- What you have to do
Only the lines from the one that includes "Instruction: Select the" through the last line below belong in the reply, copied exactly and without pictures.

- Stored records
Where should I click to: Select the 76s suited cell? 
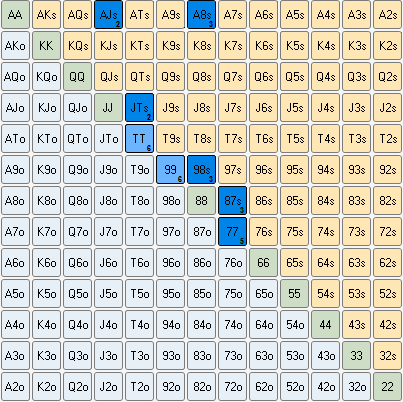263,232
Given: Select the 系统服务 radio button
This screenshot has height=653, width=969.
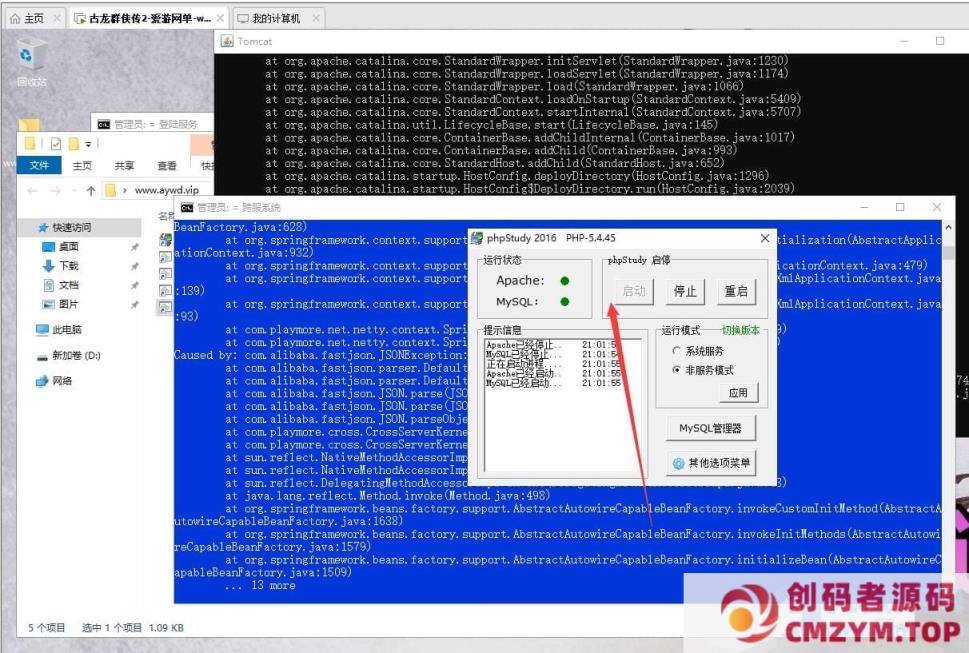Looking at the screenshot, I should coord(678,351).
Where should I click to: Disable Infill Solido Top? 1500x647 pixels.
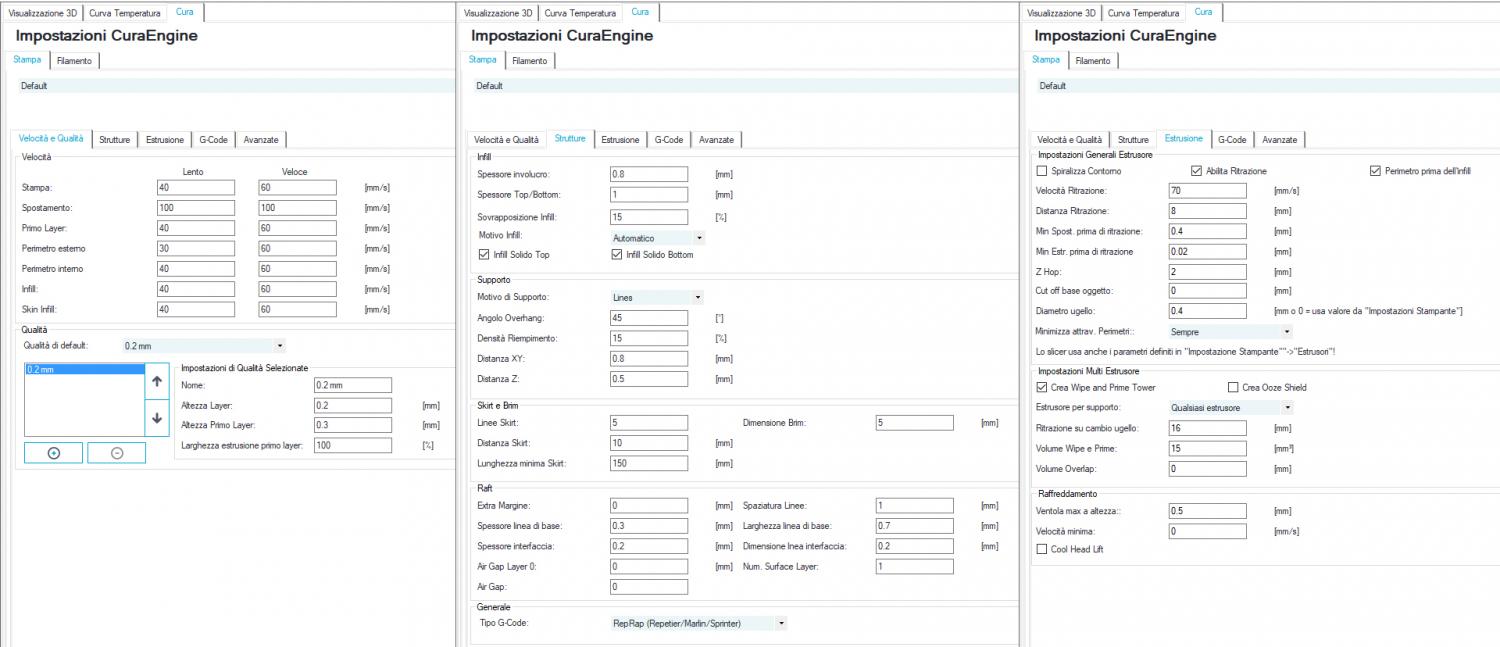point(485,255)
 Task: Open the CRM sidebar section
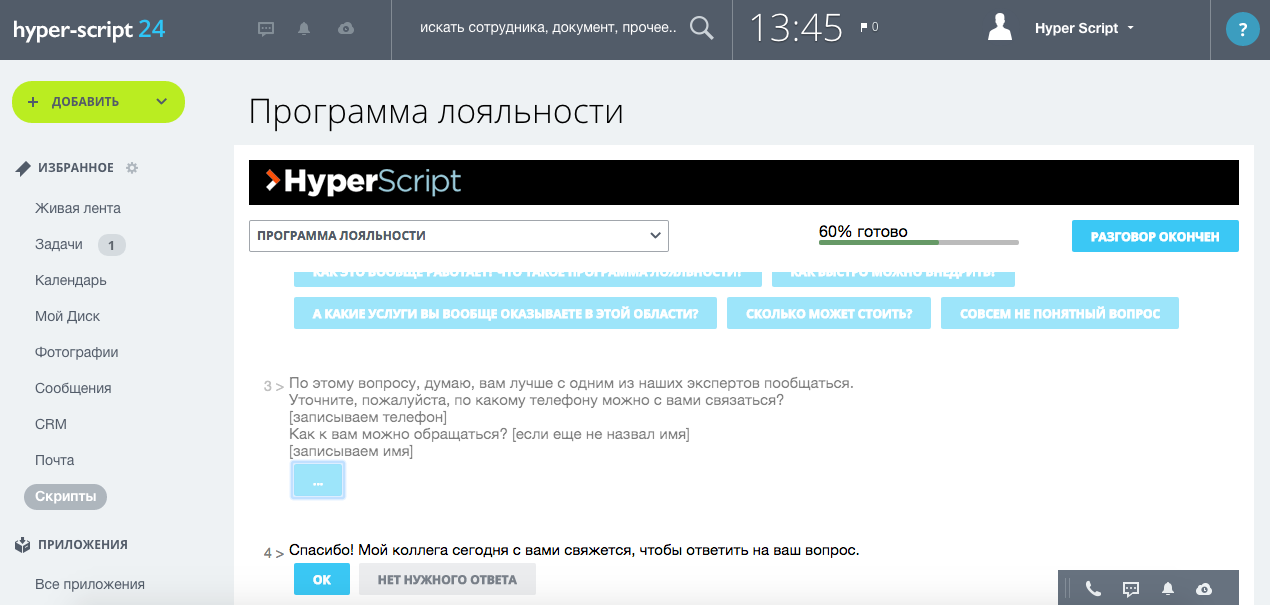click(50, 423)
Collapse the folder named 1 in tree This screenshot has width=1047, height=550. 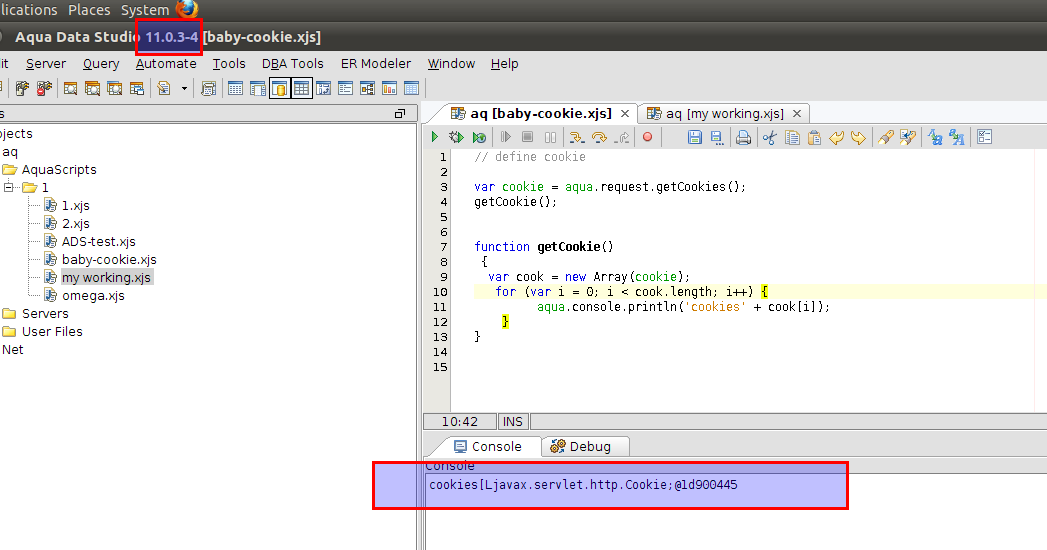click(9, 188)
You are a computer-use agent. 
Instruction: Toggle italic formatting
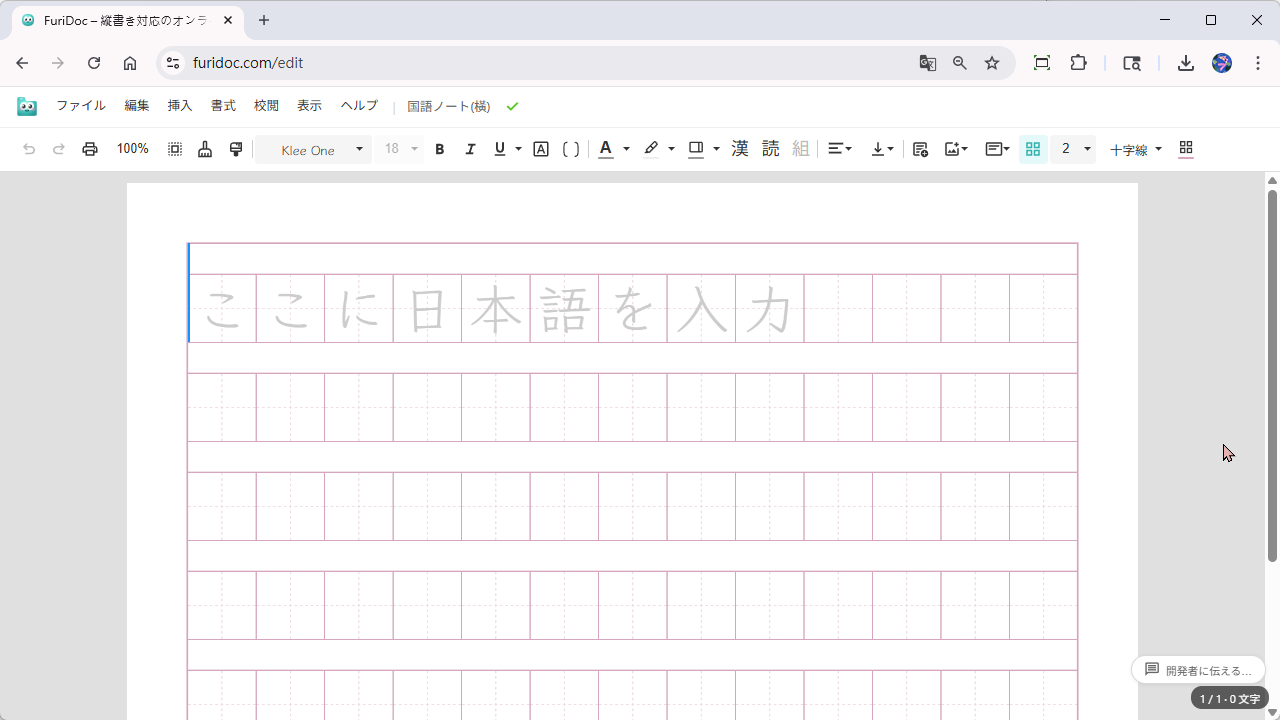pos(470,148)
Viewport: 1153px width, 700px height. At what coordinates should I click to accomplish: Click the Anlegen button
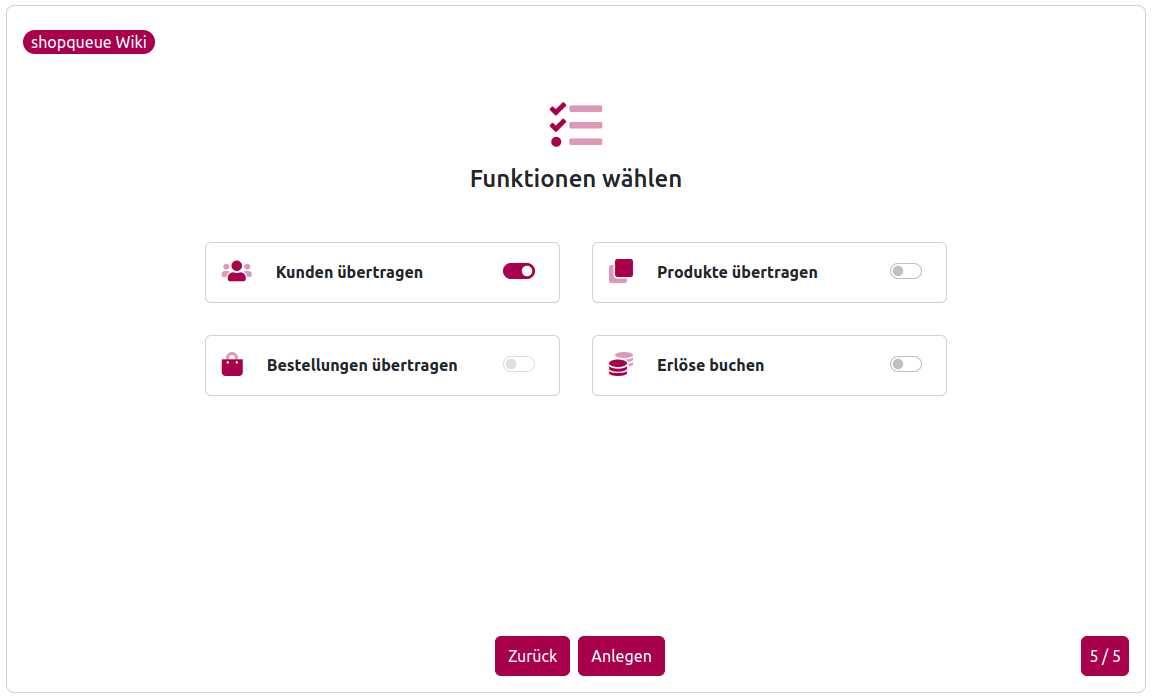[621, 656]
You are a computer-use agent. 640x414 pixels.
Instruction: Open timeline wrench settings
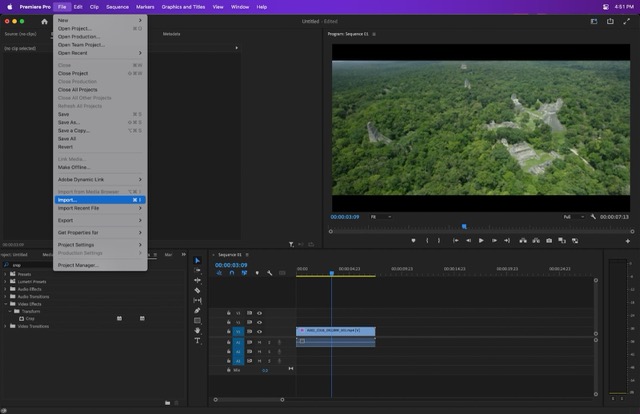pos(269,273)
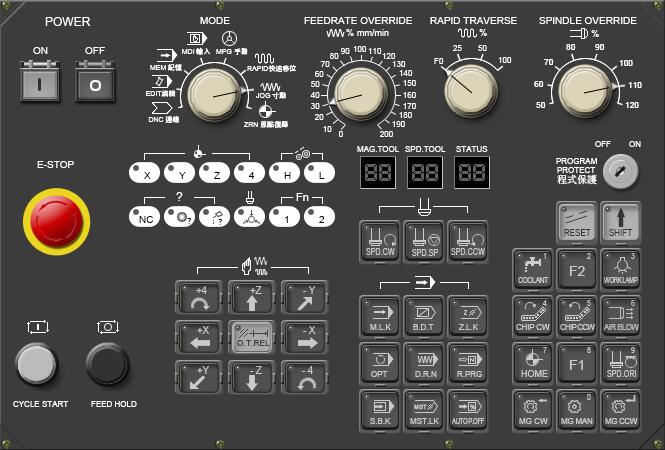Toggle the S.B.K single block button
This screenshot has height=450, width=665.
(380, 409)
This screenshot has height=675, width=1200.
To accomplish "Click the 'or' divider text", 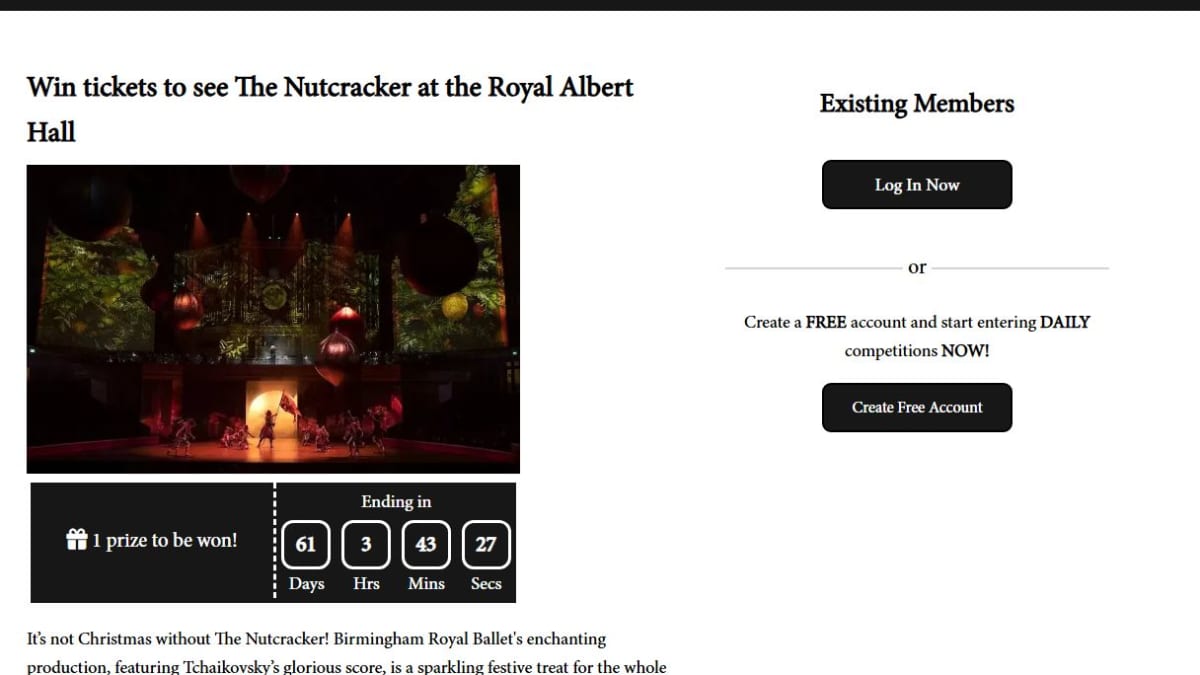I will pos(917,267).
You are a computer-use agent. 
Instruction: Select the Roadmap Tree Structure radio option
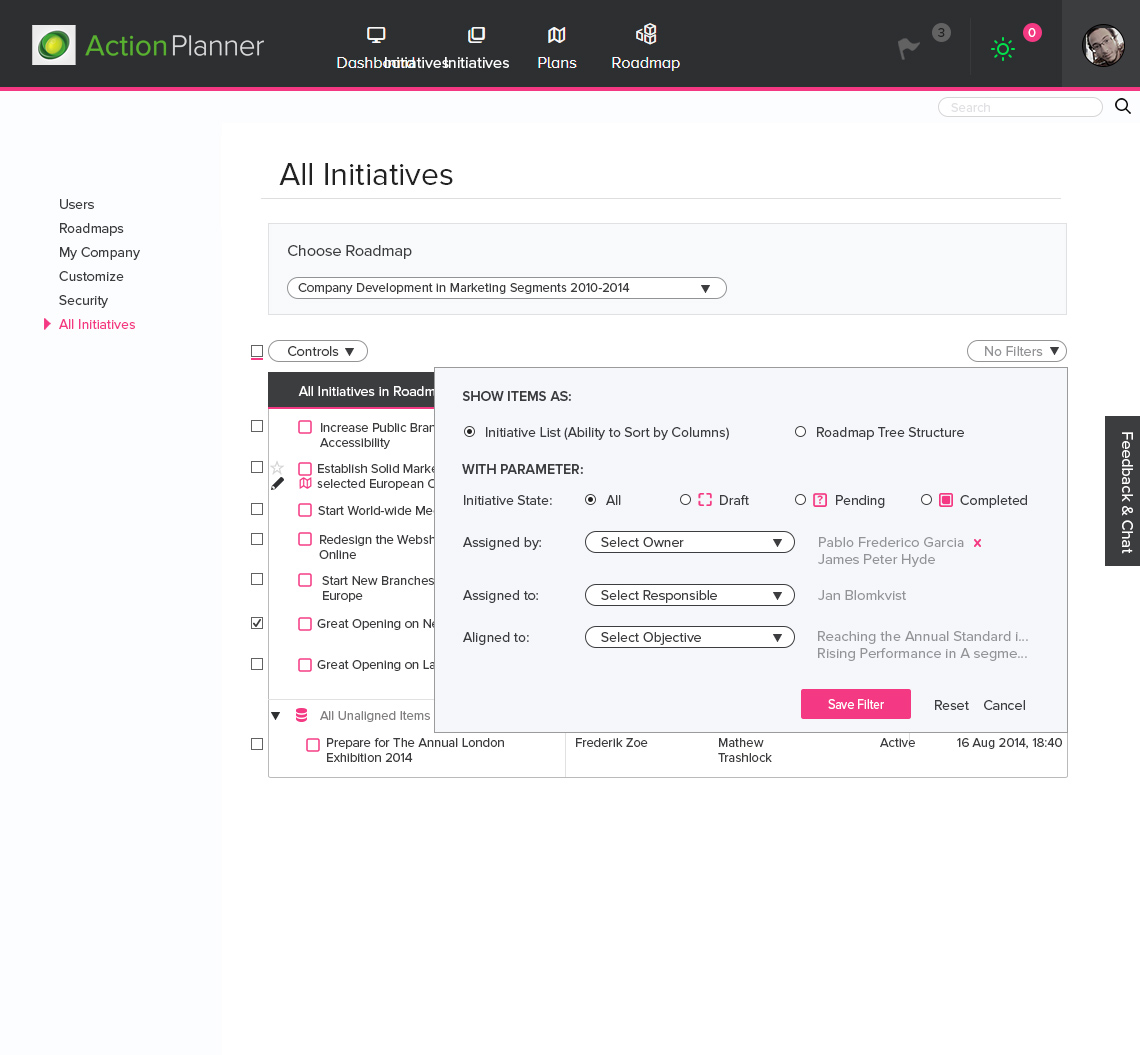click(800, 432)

- Answer section
Instruction: Select the Roadmap Tree Structure radio option
click(800, 432)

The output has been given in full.